TASK TO CARRY OUT:
The word "field" marks the lines to copy; find all of them in the entries below.

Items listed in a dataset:
::::
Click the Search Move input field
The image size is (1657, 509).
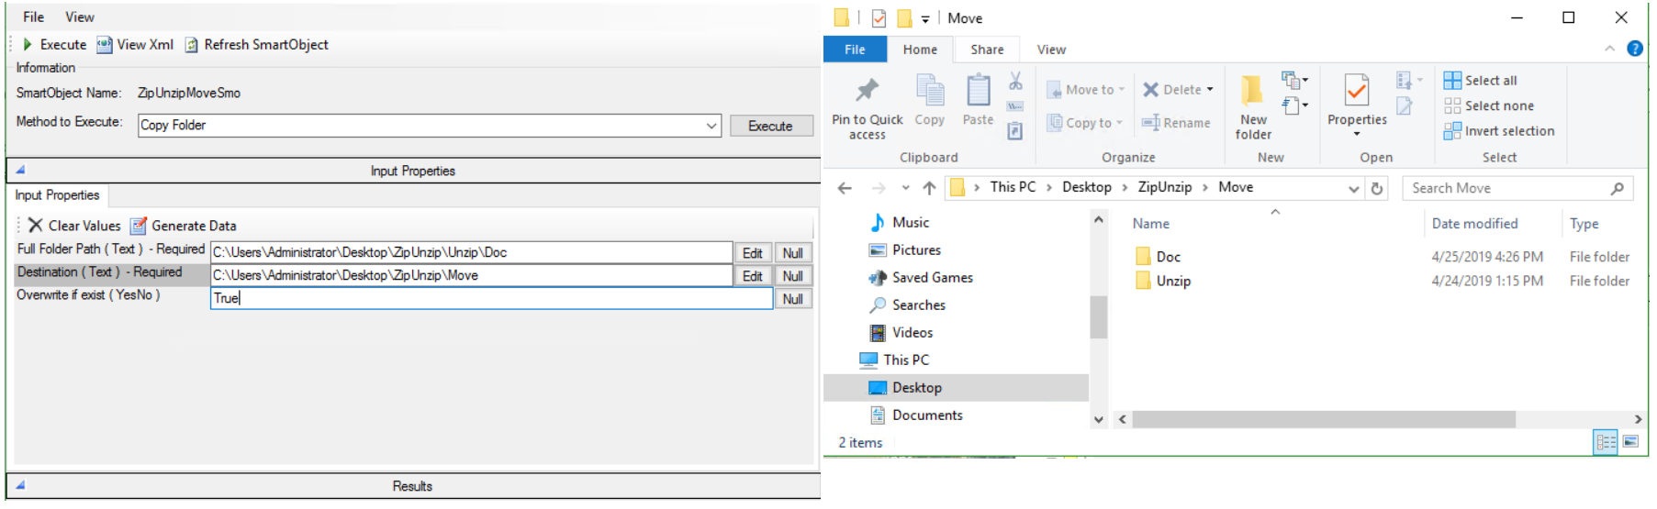(x=1506, y=188)
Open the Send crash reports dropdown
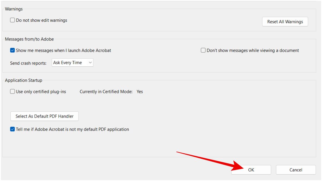 72,63
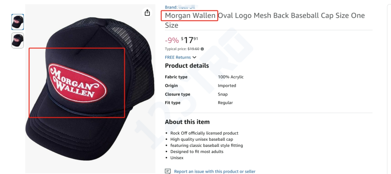This screenshot has height=174, width=391.
Task: Click the red Morgan Wallen oval logo
Action: point(77,82)
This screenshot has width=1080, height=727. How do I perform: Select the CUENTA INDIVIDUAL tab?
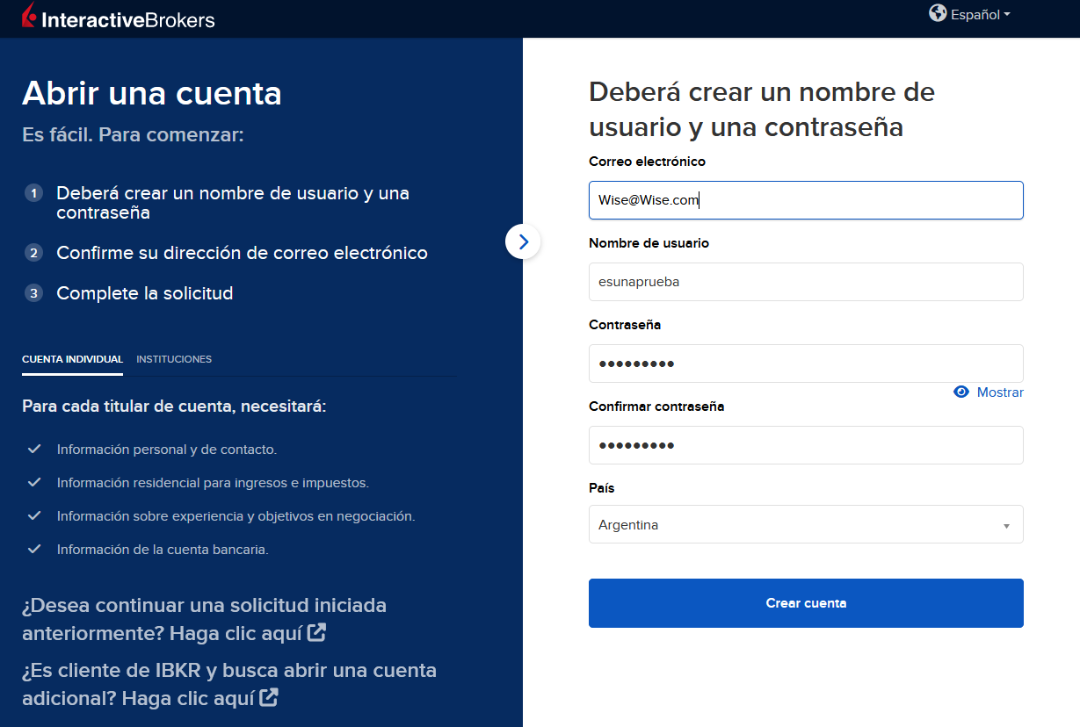(x=72, y=359)
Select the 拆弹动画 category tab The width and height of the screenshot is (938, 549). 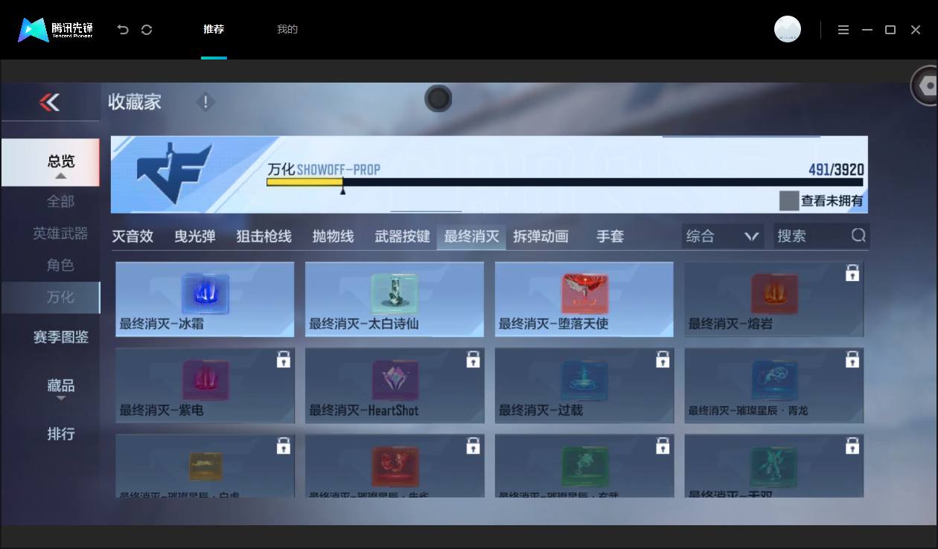tap(541, 237)
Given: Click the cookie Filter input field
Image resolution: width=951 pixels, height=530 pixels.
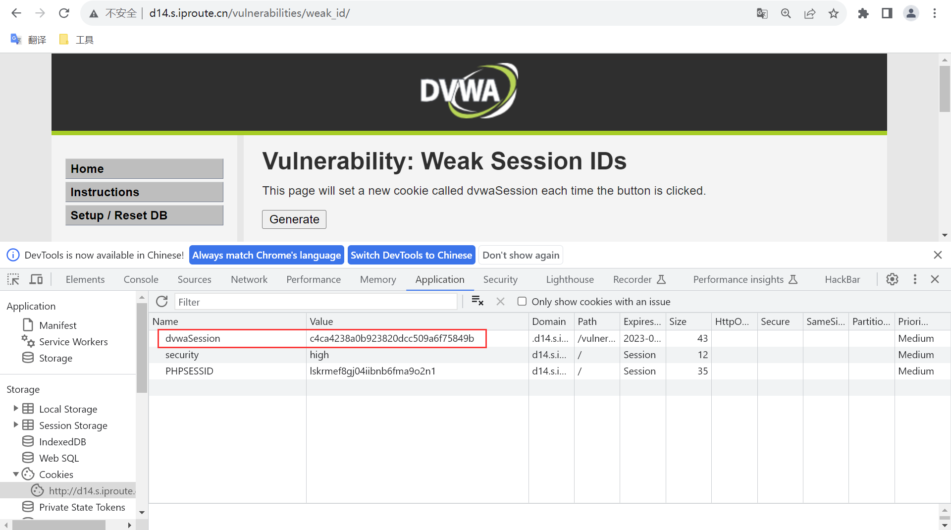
::::
ANSWER TO THE PROBLEM:
Click the Search Move input field
Given: Click the cookie Filter input field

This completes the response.